Le général David Rodriguez est au Nigeria pour "discuter de l'aide américaine dans les opérations de recherche ainsi que toute la coopération", entre les forces américaines et nigérianes, a expliqué à l'AFP un responsable de la défense américaine.

Lycéennes identifiées

Par ailleurs, l'ensemble des filles dans la dernière vidéo diffusée lundi par Boko Haram font partie des 200 lycéennes enlevées à Chibok, dans l'Etat de Borno, selon le gouverneur de cet Etat.

"Toutes les filles de cette vidéo ont été identifiées comme étant des élèves du lycée public de Chibok", a déclaré Kashim Shettima mardi après-midi à Abuja aux manifestants du mouvement #bringbackourgirls, réunis devant son bureau de la capitale fédérale.

L'arrivée du général américain coïncide avec la demande de prolongation de l'état d'urgence que vient de formuler le président nigérian dans le nord-est du pays, désormais survolé par des avions américains.

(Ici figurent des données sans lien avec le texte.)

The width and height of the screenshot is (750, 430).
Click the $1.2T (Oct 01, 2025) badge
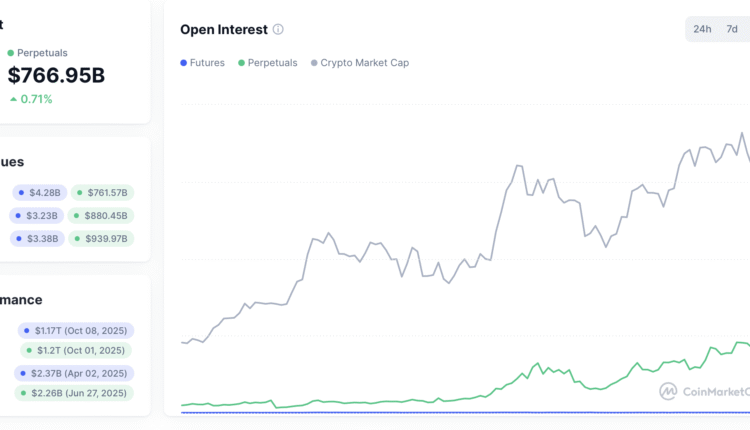pos(76,350)
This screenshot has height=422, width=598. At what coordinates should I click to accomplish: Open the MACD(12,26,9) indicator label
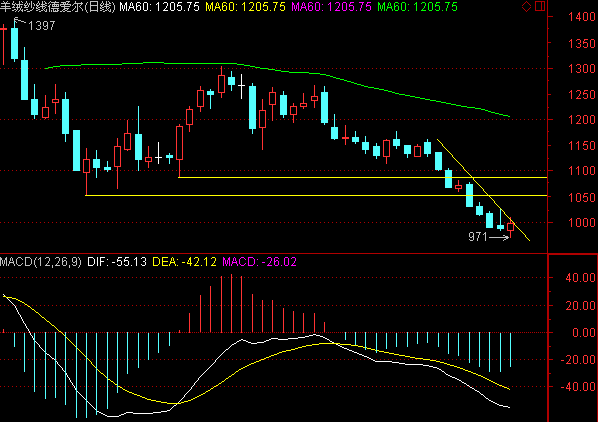[x=40, y=262]

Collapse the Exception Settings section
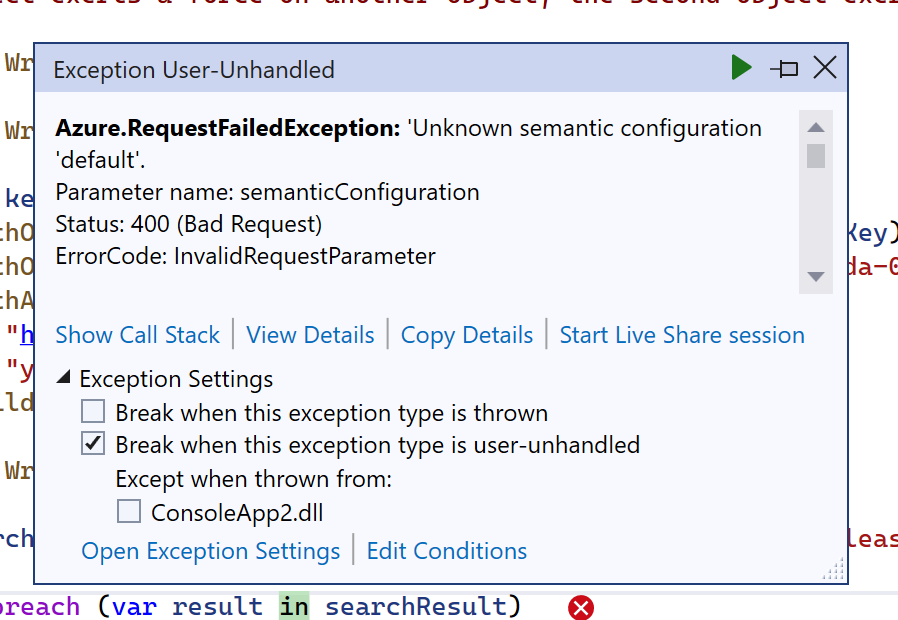64,379
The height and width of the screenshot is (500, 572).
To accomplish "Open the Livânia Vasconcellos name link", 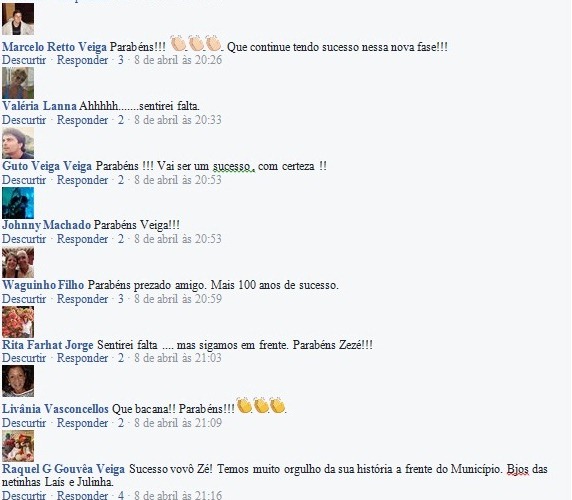I will pyautogui.click(x=55, y=409).
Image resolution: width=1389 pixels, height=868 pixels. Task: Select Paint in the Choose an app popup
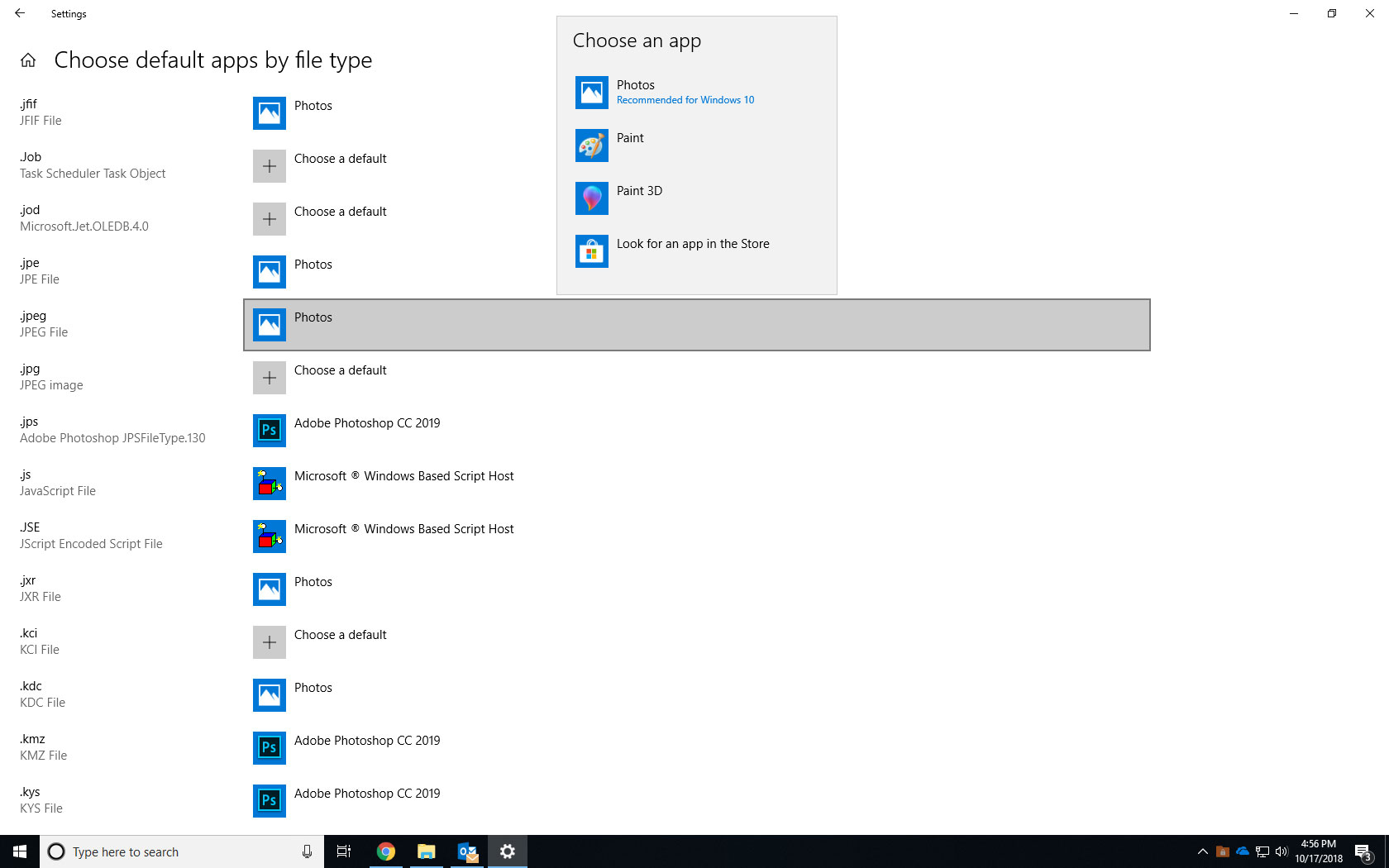[696, 145]
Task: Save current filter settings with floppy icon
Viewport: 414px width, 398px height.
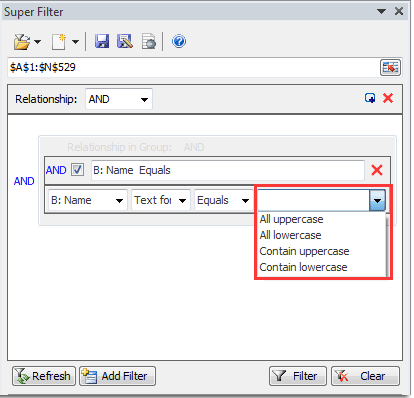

En vigueur depuis un an, l'état d'urgence est toutefois d'une efficacité limitée puisqu'il n'a pas empêché l'insurrection de multiplier ses attaques. Boko Haram a enlevé 276 lycéennes le 14 avril à Chibok, dans l'Etat de Borno (nord-est), l'un de ses fiefs. Et 223 y restent captives. Le sort des jeunes filles a provoqué une immense mobilisation internationale.

Proposition refusée

Dans une lettre, le chef de l'Etat nigérian Goodluck Jonathan demande une "prolongation de l'état d'urgence dans les Etats d'Adamawa, de Borno et de Yobe", qui expire mercredi.

Le gouvernement de l'Etat de Yobe s'est déclaré contre cette proposition.

Les Etats-Unis ont annoncé lundi que des avions espions américains survolent désormais le nord.

Face à l'émotion mondiale provoquée par ce rapt sans précédent, le gouvernement nigérian, pourtant traditionnellement rétif aux ingérences étrangères, a accepté l'aide internationale. Les Etats-Unis le Royaume-Uni et la France ont dépêché des équipes, Israël et la Chine ont proposé leur aide.